Fink noted some $25 trillion is now sitting idle in banks and money market funds.
“Assets that will define the future, data centers, ports, power grids, the world’s fastest-growing private companies, aren’t available to most investors,” Fink added in the letter. “They're in private markets, locked behind high walls, with gates that open only for the wealthiest or largest market participants.”
But nothing in finance is immutable, Fink noted. “Private markets don’t have to be as risky,” he wrote. “Or opaque. Or out of reach. Not if the investment industry is willing to innovate; and that’s exactly what we’ve spent the past year doing at BlackRock.”
Fink explained how BlackRock, which has $11.6 trillion in assets under management, has recently dove into the private markers.
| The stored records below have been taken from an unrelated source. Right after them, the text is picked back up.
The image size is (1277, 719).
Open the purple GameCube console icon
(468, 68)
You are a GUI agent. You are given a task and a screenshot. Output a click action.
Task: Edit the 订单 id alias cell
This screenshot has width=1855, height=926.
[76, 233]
In the past 14 months, he said “we've announced the acquisition of two of the top firms in the fastest-growing areas of private markets: infrastructure and private credit. We bought another firm to get better data and analytics, so we can better measure risk, spot opportunities, and unlock access to private markets.”
As such, BlackRock has been transformed, he said.
With respect to infrastructure, Fink wrote: “Today, we're standing at the edge of an opportunity so vast it's almost hard to grasp. By 2040, the global demand for new infrastructure investment is $68 trillion. To put that price tag in perspective, it’s roughly the equivalent of building the entire Interstate Highway System and the Transcontinental Railroad, start to finish, every six weeks, for the next 15 years.”
Governments, already weighed down by historic deficits, cannot rely solely on taxpayers to shoulder the staggering costs of new infrastructure without risking a debt spiral, he added. “Even the world’s largest tech companies, despite their billions in free cash flow, aren't equipped for this scale of investment,” he observed. “A single AI data center can cost between $40 billion and $50 billion.”
The markets are eager to step in where governments and corporations are stepping out, he wrote. Investors are already voting with their dollars, making infrastructure one of the world's fastest-growing market segments, Fink asserted. While private assets may carry greater risk, they also provide great benefits, he said, noting that infrastructure offers inflation protection, stability and high returns as an example.